白丽珍见终于谈到了她期待的话题,回道:“肖先生是个好人,也不图咱们家报答,除了他的姓名,其他的他什么也没说,把我送到家之后就走了。”
“哦?倒是个品行不错的年轻人。”
“爸爸,我是这么想的,虽然人家施恩不图报,但我还是想要谢谢人家,不如你叫人去调查调查这位肖先生,我亲自取道谢。”
白利民见白丽珍一副小女儿的姿态,心中已有了了然,便答应道:“好,这个主意不错。”
“他叫肖远帆,似乎与青帮有些关系。”
“青帮?”白利民有些犹豫,他并不想自己的女儿与青帮这种帮派沾上什么关系。
“爸爸。”白丽珍玲珑心思,已经猜到白利民的顾虑,只好拉着白利民的胳膊撒娇。
白利民耐不住女儿的坚持,只好爽快的答应下来。
白利民对白丽珍的事情尤为重视,手下的人很快便将肖远帆的消息递到了他的眼前,他听得肖远帆最近与百乐门的舞女鸳鸯出双入对,心中泛起不悦,却又对肖远帆起了好奇之心。
肖远帆正在家中陪着鸳鸯饮茶,唐安小跑着来到二人的跟前,将一张红色的请帖交到了肖远帆的手中。
肖远帆展开请帖,几行秀丽的小楷字出现在眼前:荣请肖远帆先生于十月初九参加白利民先生五十大寿。

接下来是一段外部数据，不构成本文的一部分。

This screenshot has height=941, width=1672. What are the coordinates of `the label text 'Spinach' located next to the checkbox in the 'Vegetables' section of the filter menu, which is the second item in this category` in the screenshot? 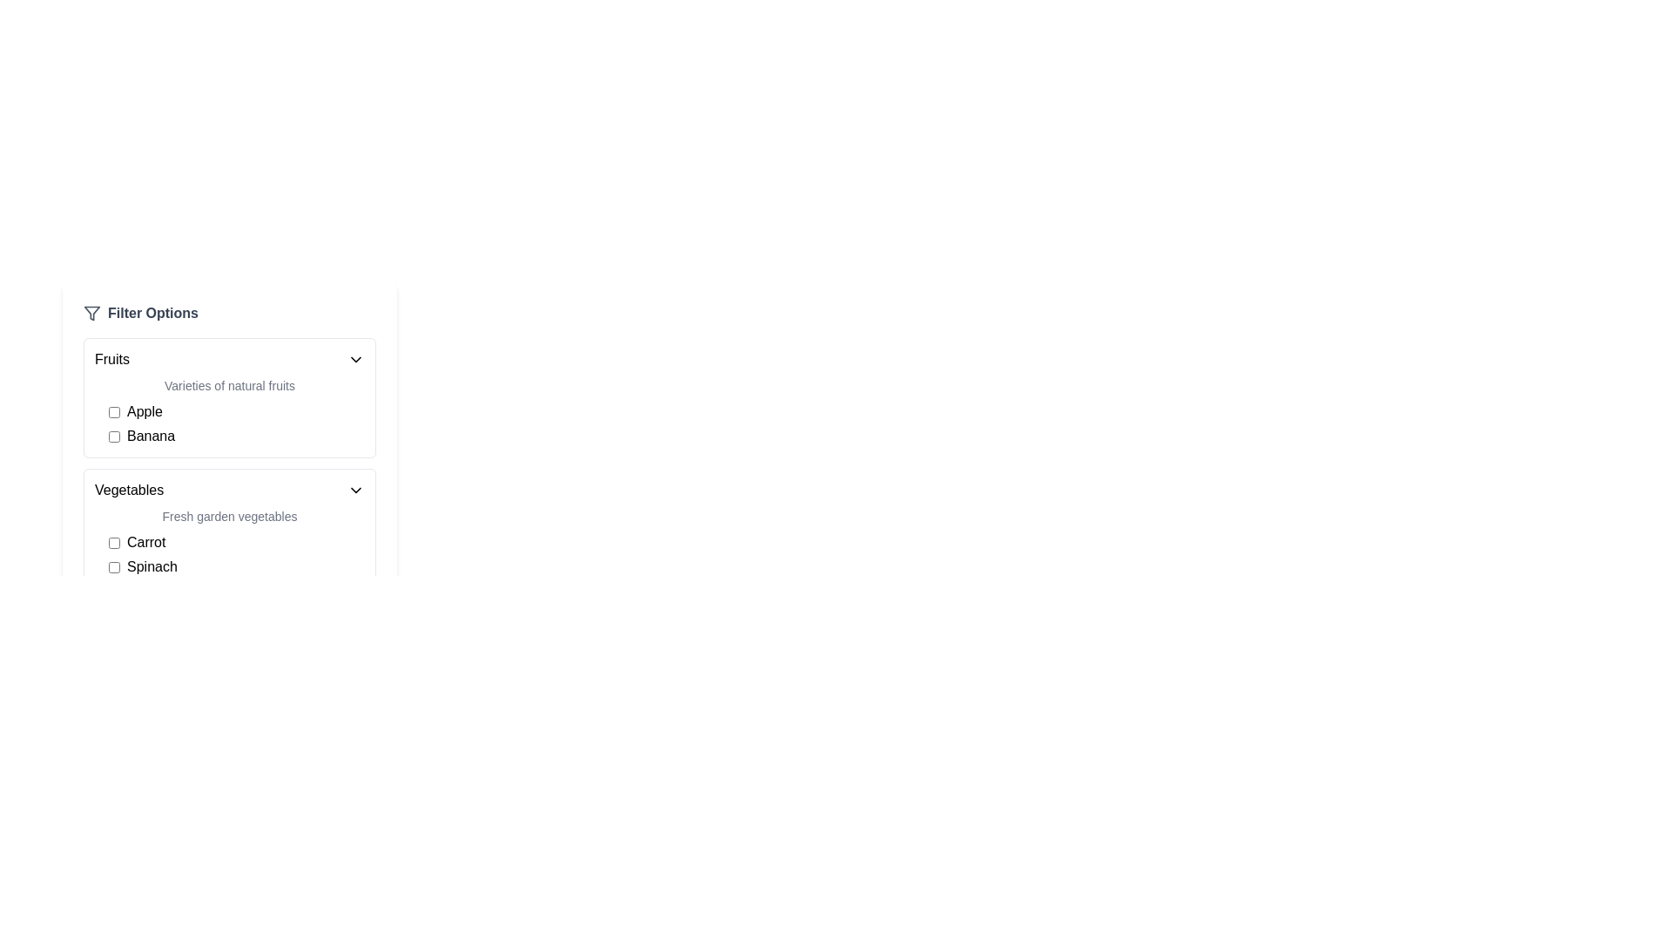 It's located at (152, 567).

鸳鸯见肖远帆眼中含笑,她好奇的夺过请帖瞧了瞧,随后问道:“你什么时候与白府扯上关系了?十月初九,不就是货到的日子么。”
肖远帆故作神秘:“天机不可泄露。”
鸳鸯将请帖往茶几上一掷,“听说白利民是近来上海滩数一数二的人物,你能与他攀上交情可是对咱们的计划十分有利。”
“这个我自然晓得,就是不知道这个白部长是个什么样的人物。”
鸳鸯突然凑近肖远帆的耳边调笑道:“我还听说白部长家里有一位十分得宠的千金,刚刚自英国留学归来,不仅学问好,人长得也漂亮,她可是近来各家公子争相结交的对象,
不如你使个美人计将那白小姐迷晕,咱们的仇也许就报了。”
肖远帆听了哈哈一笑,掐着鸳鸯的鼻子骂道:“坏东西。”
鸳鸯笑着起身,“我走了,你记得到时好好装扮一番。”
肖远帆看着鸳鸯离去的背影,无奈的摇着头。
十月初九晚,肖远帆带着唐安与精心准备的礼物来到白公馆的门前。
唐安看着眼前的深宅大院,感叹道:“这宅子可真气派。”
肖远帆神色复杂,“我也曾在这里住过,只不过如今变了样子罢了。”
唐安膛目结舌,“少爷,您是说……”
“肖先生。”白丽珍远远的便瞧见了肖远帆,见他一直站在门前,便急急的迎了出来。
肖远帆收起思绪,微笑着看着一身粉色洋装的白丽珍,礼貌的回道:“白小姐,没想到这么快又见面了。“
白丽珍大方一笑,举手投足间世家贵女的风范展现的淋漓尽致,“上次多亏了肖先生仗义出手,一直没有机会相谢,我可是十分的过意不去呢。”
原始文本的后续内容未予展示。